李慧跟他分手了。她来自青岛农村,1992年生人,在济南某个职高毕业后,一心要来北京。据说她在职高有个感情甚好的男友,最后也只能分手。而男友接受不了分手,有一天喝酒多了竟然被车撞死了。她当晚得知这一消息,抱着钟粒哭,跟他说了很多他们从前的故事,说她有多爱他。钟粒不解,“你跟我说这些干吗呢?再说你当初即使要来北京也可以不跟他分手啊。”而她却说,“那不是我想过的生活。”
钟粒说和李慧在一起后,事情起了奇怪的变化。当初是她哭着要跟他在一起,但是他们在一起后,女生却带着反悔的心,而且一直说父母不同意。随后国庆节他准备了一大包营养品让她带回家去跟父母商量,她回到家后打电话给他,“我爸还是不同意。”他问,“为什么不同意?”她索性说,“你跟我爸说吧。”
结果那个农村大叔唠叨了一顿,主题是“这事儿我不同意,但你送的东西是好东西,我也不会退给你”。
到最后也就只能分手了。
他还告诉许翘翘,他根本没去过英国,而且,只有个高中学历。真实的情况是,他在新加坡读了一个大学的本科,本来要在新加坡待下去扎根,结果父亲病了,他只能回国。点背的是,后来这种合作办学的学历国内不予承认了。
许翘翘说,那晚听到这些秘密,心跳都像鼓一样响。“我从来没有想到,这些事情会是假的!”但她第二天挂了电话,望着镜子里因为打电话熬了一夜的眼睛,决定跟他再一次在一起。

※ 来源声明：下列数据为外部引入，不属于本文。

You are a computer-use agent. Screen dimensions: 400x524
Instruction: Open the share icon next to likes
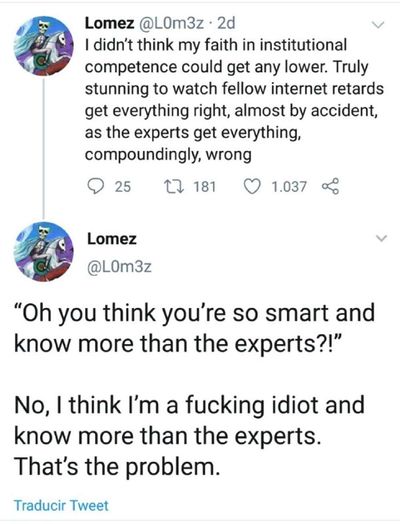click(330, 186)
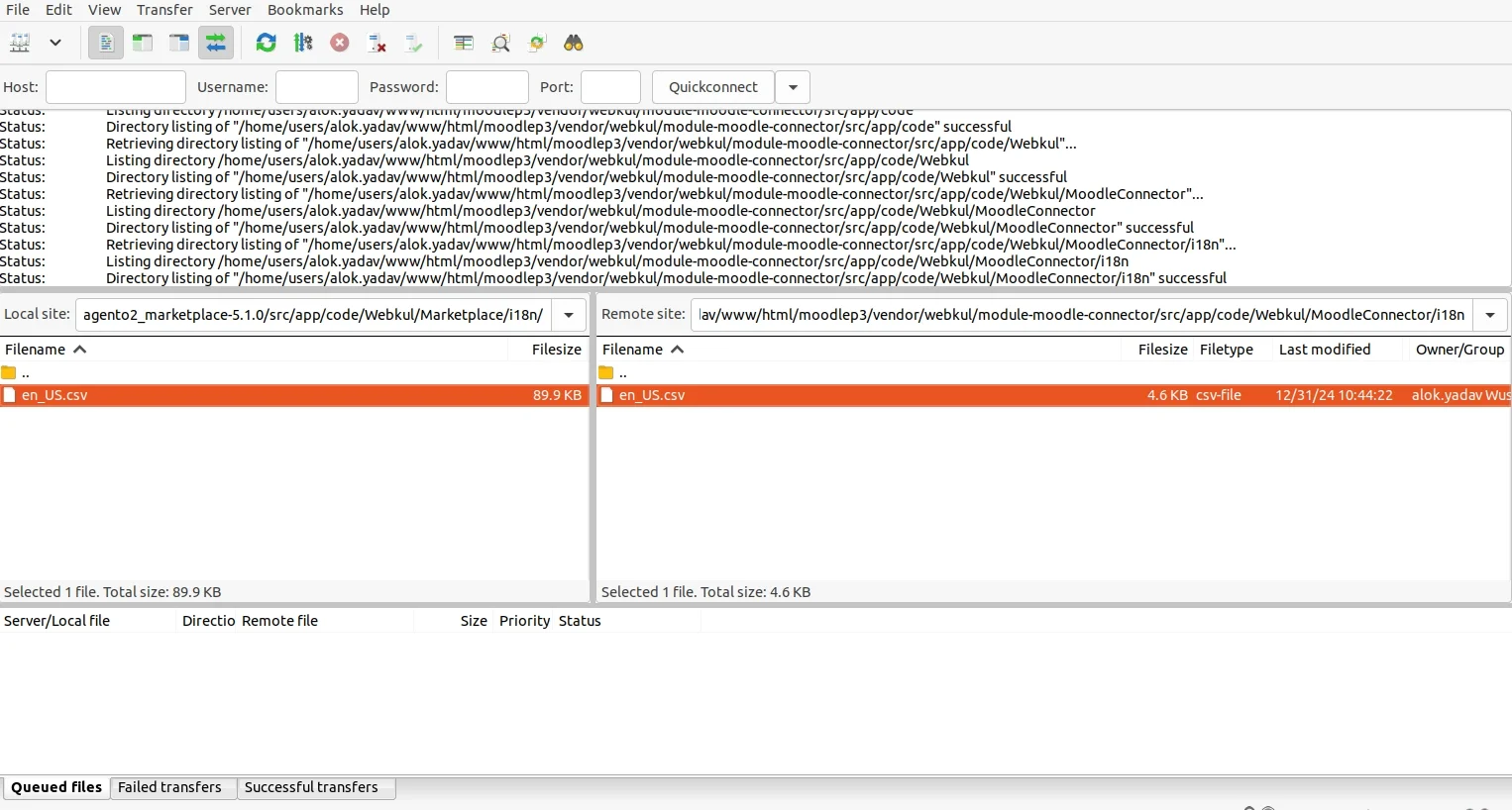Cancel current operation with red X icon
1512x810 pixels.
(340, 43)
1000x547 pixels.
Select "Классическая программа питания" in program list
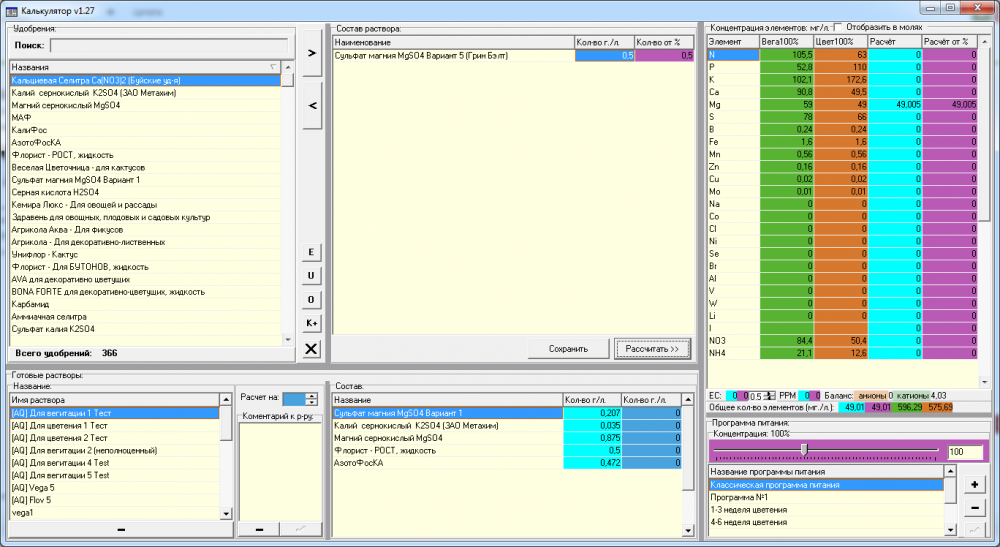(x=826, y=485)
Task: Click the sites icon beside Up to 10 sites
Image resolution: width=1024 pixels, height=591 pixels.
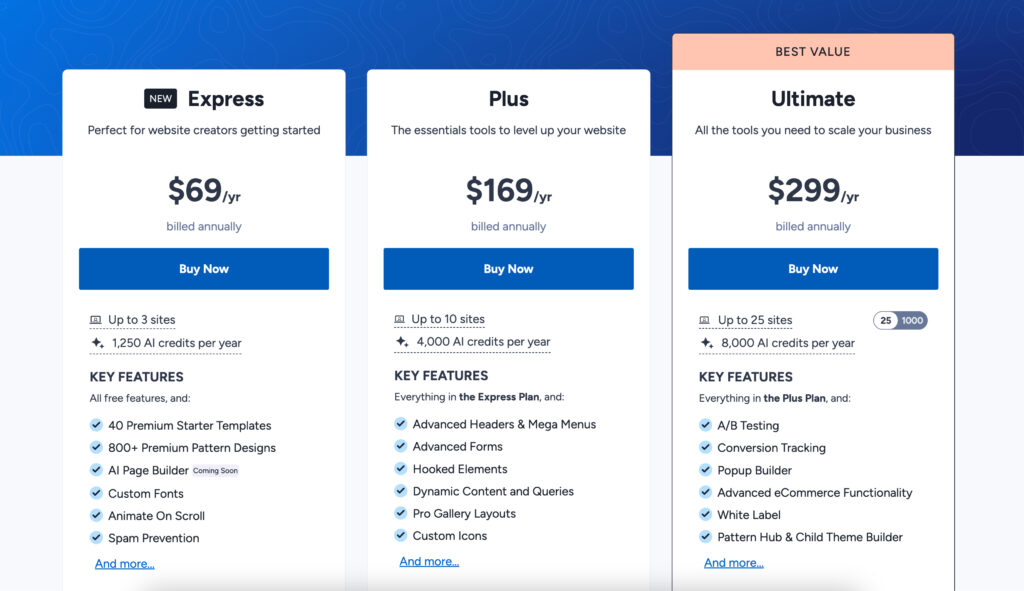Action: [x=401, y=319]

她知道说出这些秘密应该耗尽了他所有的勇气,也知道他一再说谎内心的酸楚。他说他告诉她这些是因为觉得她值得信任,她永远不会伤害他。她想自己一定不能背弃这份信任。
只是讽刺的是,现实最终无情击碎了她的天真。
许翘翘告诉我,第二次分手后的某天,她查收他的邮件,里面有一份他的体检报告,其中一项格外刺眼:遗传性高血压。
这么重要的秘密,他没告诉她。
她想到他那40岁已经开始卧床的父亲,不无悲哀地想,原来她因祸得福,逃过了人生中或许是最致命的一劫。

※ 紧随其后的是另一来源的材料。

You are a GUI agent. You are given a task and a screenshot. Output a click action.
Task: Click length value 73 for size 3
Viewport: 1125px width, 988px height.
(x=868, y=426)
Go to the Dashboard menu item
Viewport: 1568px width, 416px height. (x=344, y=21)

我很奇怪,“如果他不想跟你在一起,干吗告诉你秘密?”
“也许问题就在秘密上。你知晓一个人的秘密,手里有那么多他不可告人的东西,他当然要离你远远的。何况他还说过,讨厌别人那么了解他。其实他真的挺可怜的,两次都找90后女生,不过是希望更弱小的人能一无所知地崇拜他。”许翘翘叹气,“哎,祝他好运。”
我说,“来,我们去兜兜风吧。”
我们又回到了三环。夜更深,灯流淌成一条河,路边的栅栏爬满了花,是夏季最繁盛肆意的样子。无数的故事也许此刻在这城市的角角落落正在上演、嬗变和倾覆,有人笑有人哭,有人幸福有人哀愁。如果有什么公平,那就是谁都无法逃过时间这只上帝之手。

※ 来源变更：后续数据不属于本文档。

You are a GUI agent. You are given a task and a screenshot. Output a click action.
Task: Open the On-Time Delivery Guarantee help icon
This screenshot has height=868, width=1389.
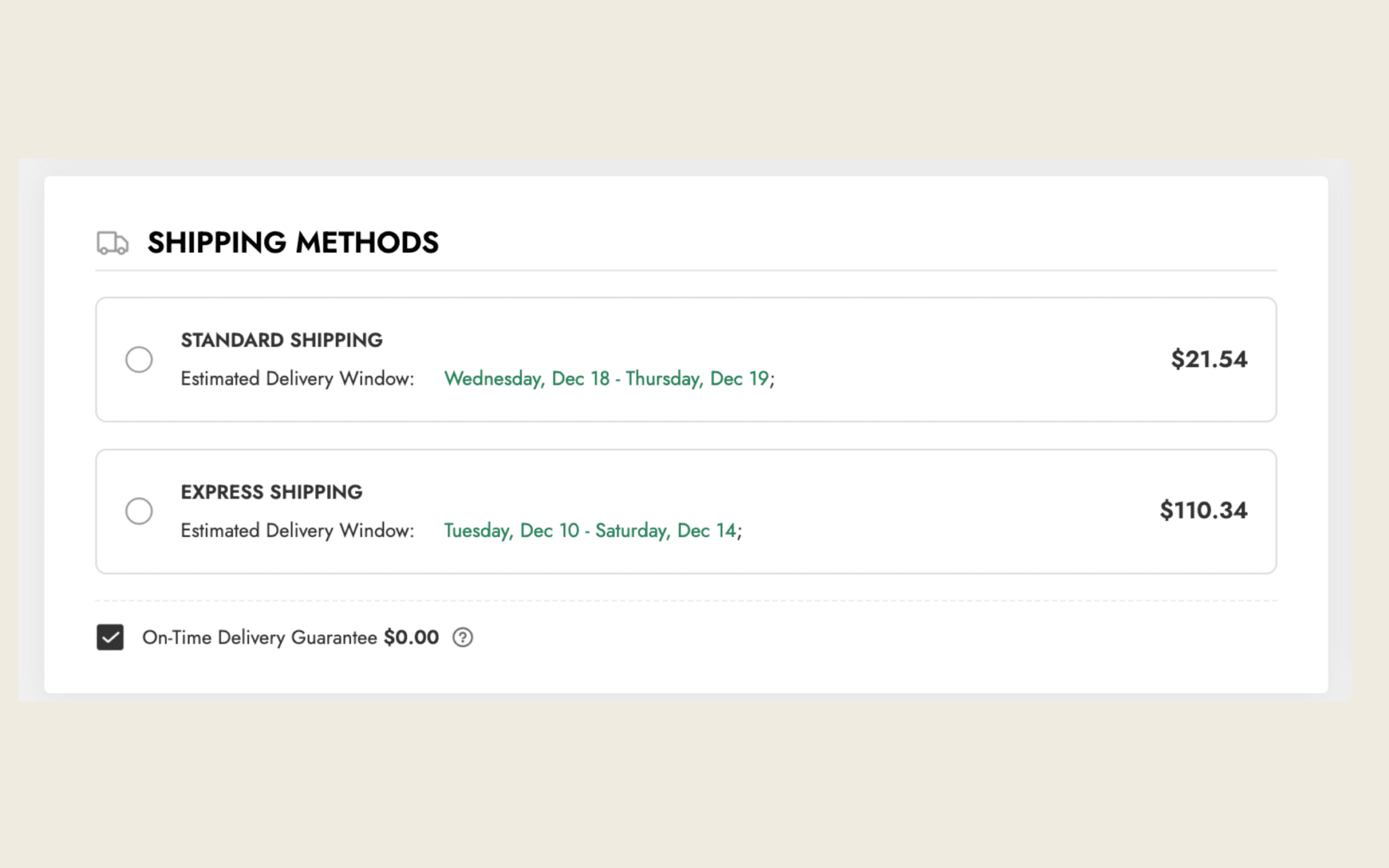[463, 637]
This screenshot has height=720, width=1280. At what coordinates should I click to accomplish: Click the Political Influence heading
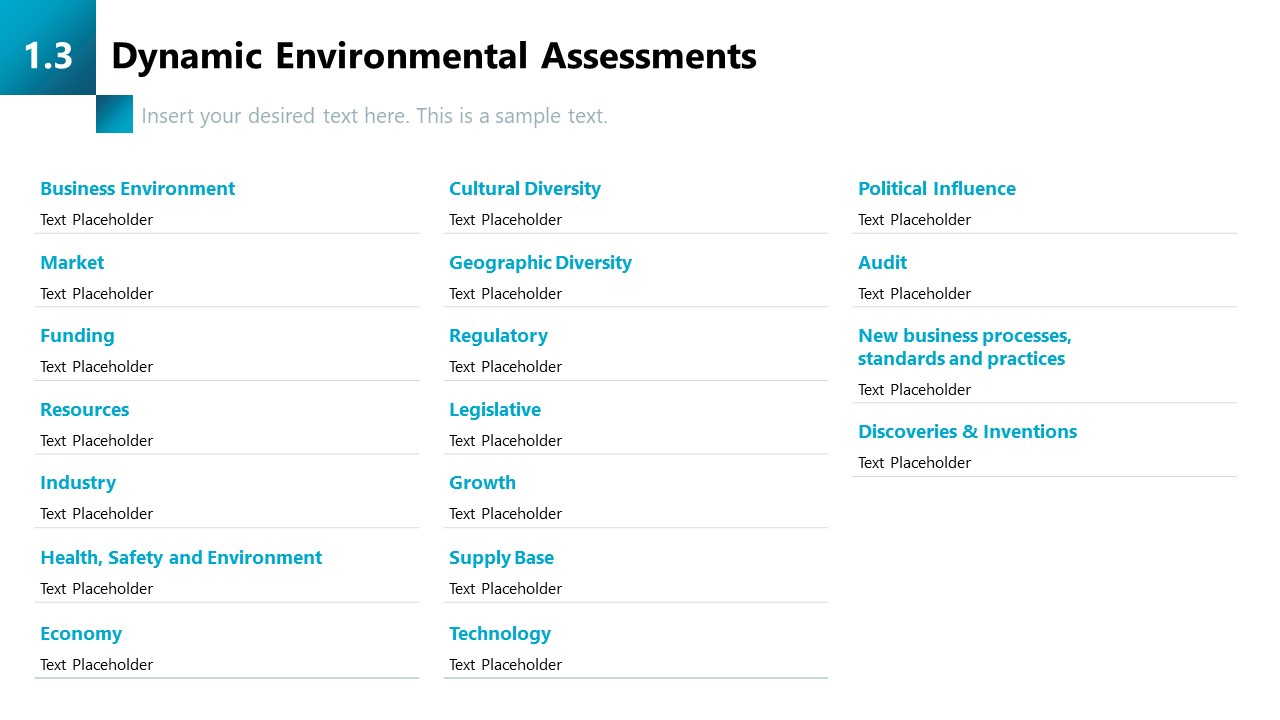[x=936, y=189]
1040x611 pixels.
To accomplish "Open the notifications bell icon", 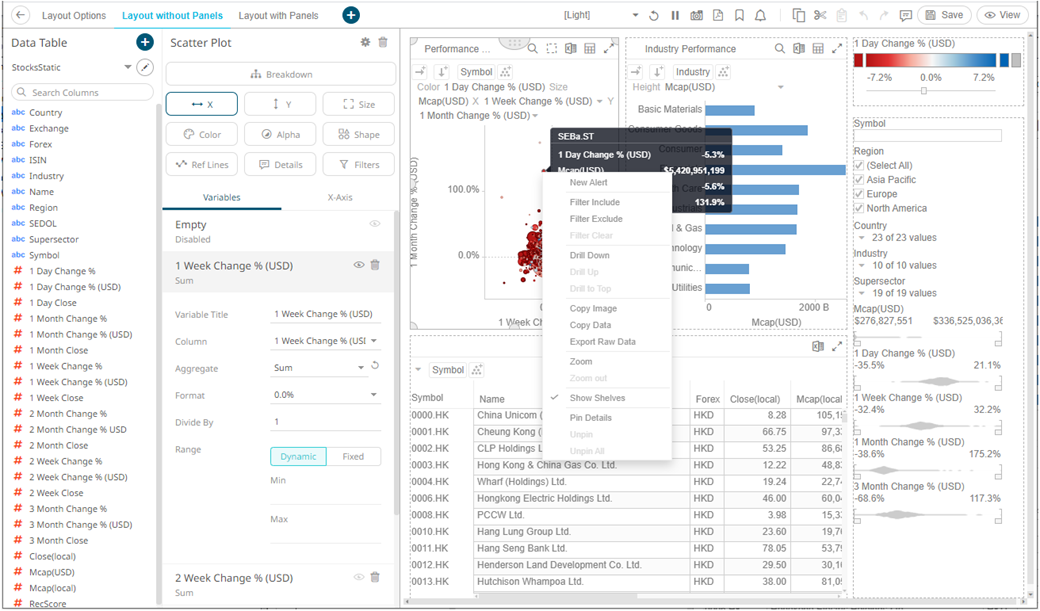I will pyautogui.click(x=761, y=14).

而经历过所谓的情感深渊,人也许才能明白,你永远都无法治愈一个享受病态的人。
但此刻开着许翘翘的冰——川蓝mini,开快一点,再快一点,我们又开始大笑,高声放音乐,把灯火和夜色都远远甩在后面……这样的故事结尾谁说不好呢!
大概一个月后,在朋友举办的一个炒股讲座上,有个西装革履的男人过来问我做什么工作,我说广告,他笑笑:我有个朋友也做广告。
我们聊天,他很自然地说起在英国读书的经历,说那时候英镑汇率贵得吓人,每天吃饭换算成人民币都觉得肉疼。
我突发奇想,问他,“你是不是也在新加坡待过?”他眼里瞬间闪过一丝异样,但转眼就没了,快得让你以为自己多心了,“对啊,你怎么知道?”
我笑,“猜的。”
他也笑。我发现他的腿比一般人的都要短,模样毫不出众却自我感觉非常良好。我问他,“你结婚了吗?”
他显然想多了,带着被别人倾倒的骄傲感,“你猜。”
你想象不到一个人身上背负了那么多的秘密。更诡谲的是,它真假难辨、面目骇人,甚至动机都颇值得玩味。